((

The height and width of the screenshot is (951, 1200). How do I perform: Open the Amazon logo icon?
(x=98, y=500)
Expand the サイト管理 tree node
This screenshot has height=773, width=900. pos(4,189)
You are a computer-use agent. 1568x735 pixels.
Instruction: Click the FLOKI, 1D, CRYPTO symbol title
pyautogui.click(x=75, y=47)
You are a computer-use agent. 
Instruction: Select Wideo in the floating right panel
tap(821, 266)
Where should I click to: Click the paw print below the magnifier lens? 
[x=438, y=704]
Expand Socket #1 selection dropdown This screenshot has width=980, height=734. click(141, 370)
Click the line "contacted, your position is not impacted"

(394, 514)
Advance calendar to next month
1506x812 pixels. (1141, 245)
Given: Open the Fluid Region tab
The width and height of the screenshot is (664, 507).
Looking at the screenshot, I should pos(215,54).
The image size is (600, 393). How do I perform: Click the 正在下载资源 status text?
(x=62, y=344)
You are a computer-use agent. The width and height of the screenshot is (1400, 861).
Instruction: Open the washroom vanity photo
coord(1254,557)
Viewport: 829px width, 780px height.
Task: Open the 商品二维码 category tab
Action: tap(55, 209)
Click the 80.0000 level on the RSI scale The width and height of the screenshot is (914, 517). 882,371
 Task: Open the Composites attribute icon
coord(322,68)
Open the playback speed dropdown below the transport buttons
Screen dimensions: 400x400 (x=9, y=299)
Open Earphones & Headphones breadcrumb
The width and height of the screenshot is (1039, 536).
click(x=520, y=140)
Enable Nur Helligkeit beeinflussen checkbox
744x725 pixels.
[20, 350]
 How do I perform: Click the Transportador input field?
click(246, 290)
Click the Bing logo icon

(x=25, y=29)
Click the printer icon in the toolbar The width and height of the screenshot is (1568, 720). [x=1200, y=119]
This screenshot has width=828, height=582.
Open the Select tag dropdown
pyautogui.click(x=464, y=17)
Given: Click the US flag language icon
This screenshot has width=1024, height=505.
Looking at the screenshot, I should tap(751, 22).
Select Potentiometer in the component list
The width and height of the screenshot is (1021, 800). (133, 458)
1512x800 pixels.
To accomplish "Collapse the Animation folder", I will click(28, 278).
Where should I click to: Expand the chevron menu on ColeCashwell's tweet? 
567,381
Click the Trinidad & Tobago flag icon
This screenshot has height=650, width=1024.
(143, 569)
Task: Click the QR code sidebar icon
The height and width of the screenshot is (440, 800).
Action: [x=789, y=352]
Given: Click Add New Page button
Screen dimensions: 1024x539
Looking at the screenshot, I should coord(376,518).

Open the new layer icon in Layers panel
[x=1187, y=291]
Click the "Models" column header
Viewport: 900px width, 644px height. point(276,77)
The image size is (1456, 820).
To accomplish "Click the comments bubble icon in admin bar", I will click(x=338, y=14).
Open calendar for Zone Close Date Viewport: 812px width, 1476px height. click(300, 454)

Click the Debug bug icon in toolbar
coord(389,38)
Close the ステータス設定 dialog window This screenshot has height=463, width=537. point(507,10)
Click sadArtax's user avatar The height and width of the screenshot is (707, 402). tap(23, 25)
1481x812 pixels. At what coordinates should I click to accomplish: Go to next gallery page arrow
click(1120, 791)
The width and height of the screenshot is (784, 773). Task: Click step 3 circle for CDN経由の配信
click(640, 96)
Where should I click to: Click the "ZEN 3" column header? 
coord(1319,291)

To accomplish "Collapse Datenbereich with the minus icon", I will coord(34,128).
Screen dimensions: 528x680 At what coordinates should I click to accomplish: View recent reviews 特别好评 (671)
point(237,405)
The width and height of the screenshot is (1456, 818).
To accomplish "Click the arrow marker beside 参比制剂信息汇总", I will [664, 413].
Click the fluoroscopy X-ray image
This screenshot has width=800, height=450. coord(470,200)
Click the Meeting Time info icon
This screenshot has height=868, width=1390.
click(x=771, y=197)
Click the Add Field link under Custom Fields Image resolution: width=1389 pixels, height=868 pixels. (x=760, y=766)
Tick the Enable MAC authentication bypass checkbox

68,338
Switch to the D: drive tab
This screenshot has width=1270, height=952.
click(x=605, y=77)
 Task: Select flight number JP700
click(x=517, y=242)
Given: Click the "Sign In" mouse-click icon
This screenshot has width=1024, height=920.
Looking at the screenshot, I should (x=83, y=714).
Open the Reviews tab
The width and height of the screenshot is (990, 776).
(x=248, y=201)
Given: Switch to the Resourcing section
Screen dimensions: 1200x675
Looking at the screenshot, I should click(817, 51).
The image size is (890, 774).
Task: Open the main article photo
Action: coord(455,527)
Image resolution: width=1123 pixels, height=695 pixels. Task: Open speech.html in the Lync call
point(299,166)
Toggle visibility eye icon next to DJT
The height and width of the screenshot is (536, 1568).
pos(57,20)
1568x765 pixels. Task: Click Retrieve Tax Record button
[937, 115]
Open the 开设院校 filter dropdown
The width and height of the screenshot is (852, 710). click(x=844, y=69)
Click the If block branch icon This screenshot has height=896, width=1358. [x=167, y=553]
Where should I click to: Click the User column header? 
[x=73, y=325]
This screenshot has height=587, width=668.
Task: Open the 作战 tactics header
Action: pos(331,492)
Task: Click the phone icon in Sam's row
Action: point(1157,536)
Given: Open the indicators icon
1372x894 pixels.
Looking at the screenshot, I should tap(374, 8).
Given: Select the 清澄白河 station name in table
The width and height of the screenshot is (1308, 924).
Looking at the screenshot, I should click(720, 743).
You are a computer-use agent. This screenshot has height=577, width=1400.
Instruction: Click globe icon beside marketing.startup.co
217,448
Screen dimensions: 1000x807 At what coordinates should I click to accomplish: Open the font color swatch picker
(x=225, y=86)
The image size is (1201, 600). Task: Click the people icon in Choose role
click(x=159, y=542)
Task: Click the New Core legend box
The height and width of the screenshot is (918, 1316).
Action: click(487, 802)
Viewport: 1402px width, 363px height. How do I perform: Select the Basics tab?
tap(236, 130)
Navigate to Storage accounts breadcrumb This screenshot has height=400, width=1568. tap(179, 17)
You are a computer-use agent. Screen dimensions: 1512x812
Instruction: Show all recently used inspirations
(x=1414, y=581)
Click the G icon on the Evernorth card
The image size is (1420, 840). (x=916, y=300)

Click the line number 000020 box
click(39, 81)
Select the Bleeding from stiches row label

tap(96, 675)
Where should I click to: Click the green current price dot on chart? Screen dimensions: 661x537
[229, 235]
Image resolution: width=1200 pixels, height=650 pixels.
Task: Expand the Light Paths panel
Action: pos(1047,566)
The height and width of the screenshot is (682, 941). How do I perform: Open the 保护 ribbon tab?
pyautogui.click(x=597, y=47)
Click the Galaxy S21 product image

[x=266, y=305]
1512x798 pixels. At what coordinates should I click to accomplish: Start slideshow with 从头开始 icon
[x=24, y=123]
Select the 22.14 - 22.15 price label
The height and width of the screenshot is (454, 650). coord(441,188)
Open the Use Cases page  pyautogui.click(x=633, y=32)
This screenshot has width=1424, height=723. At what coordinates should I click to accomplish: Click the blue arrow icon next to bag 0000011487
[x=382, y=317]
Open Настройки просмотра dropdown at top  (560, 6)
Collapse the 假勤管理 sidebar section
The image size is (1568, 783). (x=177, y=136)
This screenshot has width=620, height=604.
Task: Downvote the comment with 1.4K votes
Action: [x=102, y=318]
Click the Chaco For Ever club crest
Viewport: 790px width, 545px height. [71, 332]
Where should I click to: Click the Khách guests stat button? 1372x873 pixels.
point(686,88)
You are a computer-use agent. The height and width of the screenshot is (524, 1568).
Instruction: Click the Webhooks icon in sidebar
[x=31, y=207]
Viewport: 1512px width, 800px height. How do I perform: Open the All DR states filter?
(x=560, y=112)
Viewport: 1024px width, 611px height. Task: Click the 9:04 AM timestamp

))

Problem requirements: Work out how many lines in the records above contain the word "computer", and reply with that number alone.

Exercise result: 6